1ere Affaire : Cass. Crim., 19 janvier 2010, N° de pourvoi: 09-84408
En l'espèce, un conseiller municipal a critiqué publiquement certains aspects de la politique du maire de Corbeil-Essonnes (91), en particulier au travers d'imputations de :
- " favoritisme " au profit de la société Bouygues Immobilier,
- mise en danger de la population,
- " mise en faillite " de la commune,
- présentation d'un budget insincère.
Le maire a fait citer directement le conseiller municipal, devant le tribunal correctionnel, du chef de diffamation publique envers un citoyen chargé d'un mandat public.
Les juges d´appel ont débouté le maire de ses demandes en considérant que si les imputations précitées sont diffamatoires envers le maire, les critiques sont argumentées, reposent sur des faits précis, et s'inscrivent dans le contexte d'un débat politique au sein de la ville de Corbeil-Essonnes, sans que le ton employé excède les limites admissibles en ce domaine.
La cour de cassation a confirmé la position de la cour d'appel en jugeant notamment que :
« la bonne foi doit être appréciée en tenant compte notamment du caractère d'intérêt général du sujet sur lequel portent les propos litigieux, et du contexte politique dans lequel ils s'inscrivent ».
Ainsi, la bonne foi de l'auteur de propos portant atteinte à la réputation s'apprécie en tenant compte du caractère d'intérêt général du sujet sur lequel portent les propos litigieux et du contexte politique dans lequel ils s'inscrivent.
Les accusations de favoritisme, de mise en danger de la santé de la population, de mise en faillite de commune et de présentation de budget insincère, la perpétration de délits pénaux, ne dépassent pas manifestement les limites admissibles dans le cadre d'une polémique politique et les exigences de prudence, mesure et sincérité.
2ème affaire : Cass.
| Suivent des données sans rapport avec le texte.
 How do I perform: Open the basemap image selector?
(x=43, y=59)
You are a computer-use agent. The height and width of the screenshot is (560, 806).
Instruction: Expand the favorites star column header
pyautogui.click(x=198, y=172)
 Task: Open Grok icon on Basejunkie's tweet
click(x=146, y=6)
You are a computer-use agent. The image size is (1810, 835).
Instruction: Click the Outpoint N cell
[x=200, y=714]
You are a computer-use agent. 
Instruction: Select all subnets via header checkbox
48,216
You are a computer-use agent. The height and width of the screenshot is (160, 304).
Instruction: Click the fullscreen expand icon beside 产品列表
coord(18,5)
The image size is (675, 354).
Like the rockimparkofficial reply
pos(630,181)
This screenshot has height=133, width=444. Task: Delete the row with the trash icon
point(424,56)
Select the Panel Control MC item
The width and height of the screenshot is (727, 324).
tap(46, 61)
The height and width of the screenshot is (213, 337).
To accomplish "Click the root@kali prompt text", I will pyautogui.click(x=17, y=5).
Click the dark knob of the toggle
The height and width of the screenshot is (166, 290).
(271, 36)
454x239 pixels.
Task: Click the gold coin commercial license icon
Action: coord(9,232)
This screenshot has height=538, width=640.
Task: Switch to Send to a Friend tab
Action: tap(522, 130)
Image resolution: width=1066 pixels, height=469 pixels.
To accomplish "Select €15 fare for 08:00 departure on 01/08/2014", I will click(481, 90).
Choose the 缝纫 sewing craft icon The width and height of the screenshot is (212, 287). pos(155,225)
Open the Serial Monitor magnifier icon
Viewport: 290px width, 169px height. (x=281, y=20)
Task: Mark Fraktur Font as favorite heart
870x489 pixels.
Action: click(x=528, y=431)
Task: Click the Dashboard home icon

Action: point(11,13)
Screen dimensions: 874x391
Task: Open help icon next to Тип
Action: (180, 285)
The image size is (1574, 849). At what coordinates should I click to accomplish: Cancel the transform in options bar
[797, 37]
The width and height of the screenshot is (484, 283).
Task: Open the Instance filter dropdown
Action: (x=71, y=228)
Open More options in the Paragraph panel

Crim., 11 juin 2013, n°12-83.487
L’hebdomadaire Paris Match a publié un reportage consacré à un groupe de combattants afghans présentés comme les auteurs d’une embuscade ayant coûté la vie à dix militaires français.
Le député des Yvelines a diffusé un communiqué accusant le journal de contribuer à financer des actions de guerre contre les soldats français en ayant versé de l'argent aux talibans pour pouvoir réaliser ce reportage.
Le directeur de publication de Paris Match, les journalistes auteurs de l'article en cause ainsi que la société éditrice de l’hebdomadaire ont porté plainte pour diffamation contre le député.
La cour de cassation a relaxé le député « dès lors que le prévenu, qui n’est pas un professionnel de l’information, n’était pas tenu aux mêmes exigences déontologiques qu’un journaliste, qu’il disposait d’une base factuelle suffisante pour s’interroger publiquement, en sa qualité de membre de la commission des Affaires étrangères, dans le contexte d’un débat d'intérêt général, sur des informations faisant état de pratiques journalistiques contestables, et qu’il l’a fait avec prudence, sans excéder les limites admissibles de la liberté d’expression ».
Par conséquent, il ressort de ces deux décisions de justice que l'appréciation du caractère diffamatoire et de la bonne doit se faire en tenant compte :
- d'une part, de la qualité de l'auteur des propos litigieux ;
- d'une part, du contexte du débat d’intérêt général dans lequel les propos s'inscrivent.
Les journalistes et professionnels de l’information sont soumis à un contrôle plus strict de leur expression par rapport aux hommes politiques et représentants syndicaux qui jouissent d'une liberté d'expression plus grande ou dont la bonne foi est souvent admise.